Physicochemical characterisation and release behaviour of curcumin-loaded lactoferrin nanohydrogels into food simulants.

Whey protein nanostructures can be used as vehicles for the incorporation of nutraceuticals (e.g., antioxidants or vitamins) aimed at the development of functional foods, because nanostructures provide greater protection, stability and controlled release to such nutraceuticals. Fundamental knowledge is required regarding the behaviour of nanostructures when associated with nutraceuticals and their interactions with real food matrices. In this study, a lactoferrin (LF) nanohydrogel was developed to encapsulate curcumin (nutraceutical model) and its behaviour was evaluated in terms of the LF structure and the interaction with curcumin. The release kinetics of curcumin from LF nanohydrogels was also assessed using food simulants with a hydrophilic nature (10% ethanol) and lipophilic nature (50% ethanol).
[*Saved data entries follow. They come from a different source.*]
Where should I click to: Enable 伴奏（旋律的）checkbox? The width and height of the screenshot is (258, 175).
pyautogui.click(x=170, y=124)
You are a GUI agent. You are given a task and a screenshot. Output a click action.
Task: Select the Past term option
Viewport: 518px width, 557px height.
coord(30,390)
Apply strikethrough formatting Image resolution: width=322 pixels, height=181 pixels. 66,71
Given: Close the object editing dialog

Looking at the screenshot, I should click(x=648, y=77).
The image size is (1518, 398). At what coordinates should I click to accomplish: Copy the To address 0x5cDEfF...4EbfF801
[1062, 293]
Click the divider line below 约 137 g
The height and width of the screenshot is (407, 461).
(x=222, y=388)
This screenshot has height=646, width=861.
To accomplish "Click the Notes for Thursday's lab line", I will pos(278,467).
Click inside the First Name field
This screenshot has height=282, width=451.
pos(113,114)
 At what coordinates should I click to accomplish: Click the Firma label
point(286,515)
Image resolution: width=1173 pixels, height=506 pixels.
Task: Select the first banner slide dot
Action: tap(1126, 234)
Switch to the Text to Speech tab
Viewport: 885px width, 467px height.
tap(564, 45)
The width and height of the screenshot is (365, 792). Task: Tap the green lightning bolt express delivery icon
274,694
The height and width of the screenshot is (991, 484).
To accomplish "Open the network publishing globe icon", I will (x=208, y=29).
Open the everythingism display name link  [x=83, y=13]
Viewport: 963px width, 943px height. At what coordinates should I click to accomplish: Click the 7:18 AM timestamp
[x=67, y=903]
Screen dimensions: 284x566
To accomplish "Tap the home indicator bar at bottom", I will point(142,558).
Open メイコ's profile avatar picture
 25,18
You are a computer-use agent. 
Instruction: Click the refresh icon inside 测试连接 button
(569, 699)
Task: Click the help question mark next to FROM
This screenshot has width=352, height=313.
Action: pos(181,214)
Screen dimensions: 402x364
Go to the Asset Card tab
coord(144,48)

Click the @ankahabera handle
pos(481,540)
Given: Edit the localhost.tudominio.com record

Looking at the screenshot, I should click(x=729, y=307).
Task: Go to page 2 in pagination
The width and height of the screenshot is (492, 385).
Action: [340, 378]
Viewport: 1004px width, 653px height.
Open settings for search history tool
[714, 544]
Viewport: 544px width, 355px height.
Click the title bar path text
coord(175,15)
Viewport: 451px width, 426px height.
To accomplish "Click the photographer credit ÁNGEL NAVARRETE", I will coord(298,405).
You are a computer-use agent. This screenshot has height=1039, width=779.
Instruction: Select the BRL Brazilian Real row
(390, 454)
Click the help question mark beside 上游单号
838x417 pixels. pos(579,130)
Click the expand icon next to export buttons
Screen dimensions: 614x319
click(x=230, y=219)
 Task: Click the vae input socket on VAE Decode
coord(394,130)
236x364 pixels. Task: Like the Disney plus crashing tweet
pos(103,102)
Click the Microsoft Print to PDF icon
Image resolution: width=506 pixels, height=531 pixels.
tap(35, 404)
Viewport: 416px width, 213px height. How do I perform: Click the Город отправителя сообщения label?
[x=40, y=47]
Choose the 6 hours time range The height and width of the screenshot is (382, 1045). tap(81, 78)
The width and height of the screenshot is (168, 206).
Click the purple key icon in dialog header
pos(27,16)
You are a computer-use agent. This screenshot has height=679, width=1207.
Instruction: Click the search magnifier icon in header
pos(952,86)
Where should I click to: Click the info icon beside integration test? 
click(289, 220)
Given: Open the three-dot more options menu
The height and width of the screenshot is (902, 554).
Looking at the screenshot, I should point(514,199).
This system was able to encapsulate curcumin at 80 µg mL-1 with an efficiency of ca. 90% and loading capacity of ca. 3%. Through spectroscopic characterisation, it is suggested that LF and curcumin bind via hydrophobic interactions and the average binding distance between LF and curcumin was found to be 1.91 nm. Under refrigerated conditions (4 °C), this system showed stability for up to 35 days, while at room temperature (25 °C) it was shown to be stable for up to 14 days of storage. The LF nanohydrogel presented higher release rates of curcumin in a lipophilic food simulant (stable after ca. 7 h) as compared to a hydrophilic simulant (stable after ca. 4 h). LF nanohydrogels were successfully incorporated into a gelatine matrix and showed no degradation in this process. The behaviour of this system and the curcumin release kinetics in food stimulants make the LF nanohydrogel an interesting system to associate with lipophilic nutraceuticals and to incorporate in refrigerated food products of a hydrophilic nature.